In opposition, the sensitivity and PLR values demonstrated a strong association between a positive result for BV diagnostic and the probability of the patient indeed having BV. In this case, the high PLR shows us the increase in probability of having BV (35×) if the test result is positive. The sensitivity value was in fact lower than expected, taking in consideration our previous in vitro experiments, where we have reached to a sensitivity of 100% (95% CI, [81.5–100.0%]) (Machado et al., 2013). Despite the fact that the experimental sensitivity (84.6%) was slight lower than the specificity of the Gram staining by the Nugent score (89%) (Schwebke et al., 1996), it was nevertheless higher than the Amsel criteria sensitivity (60%) determined by Gallo et al. (2011). It is important to mention that other bacterial species, with similar Gram staining morphology, could be at a high number in the samples, leading to an incorrect classification of BV according to Nugent criteria. In fact, Verhelst and colleagues presented evidences that infers a lack of accuracy in the interpretation of the results in Gram stain by the Nugent score in their clinical results (Verhelst et al., 2005). Forsum and colleagues also found discrepancies in scoring bacterial cell types when pleomorphic lactobacilli and other kinds of bacteria could be regarded as G. vaginalis cells, leading to an incorrect BV diagnosis (Forsum et al., 2002; Schwiertz et al., 2006). Also, it is important to mention that G. vaginalis may vary in size and form, from round to more elongated, with no defined border to separate them from the lactobacilli morphotypes (Forsum et al., 2002), thus illustrating again problems in the accuracy of the smears interpretation. These facts suggest that the sensitivity value has likely been underestimated.

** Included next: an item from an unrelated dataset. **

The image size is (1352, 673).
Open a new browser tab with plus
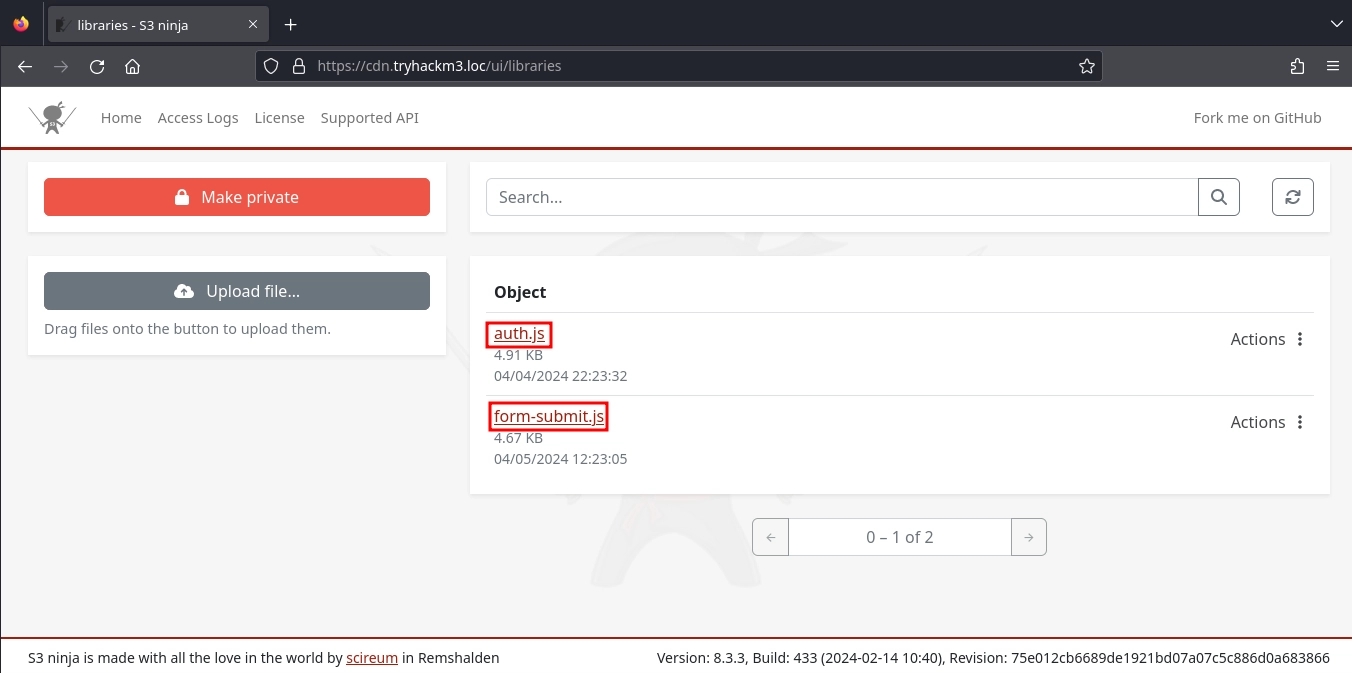point(291,24)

Overall, despite the cost-effective nature of the Nugent score, the PNA-FISH appears to be an accurate method for detecting BV from vaginal samples while maintaining a similar complexity as the previous standard method.
In conclusion, in this study we described the first PNA-FISH methodology applied for BV diagnosis, and the parameters evaluated have proved its potential as a diagnostic tool. The performance characteristics of this PNA-FISH method also suggest that it might be a reliable alternative to the Amsel criteria and Gram stain under the Nugent score. Despite that our sample size was somewhat small, the population at study was representative from what has been described by many other epidemiological studies, therefore validating this prospective study.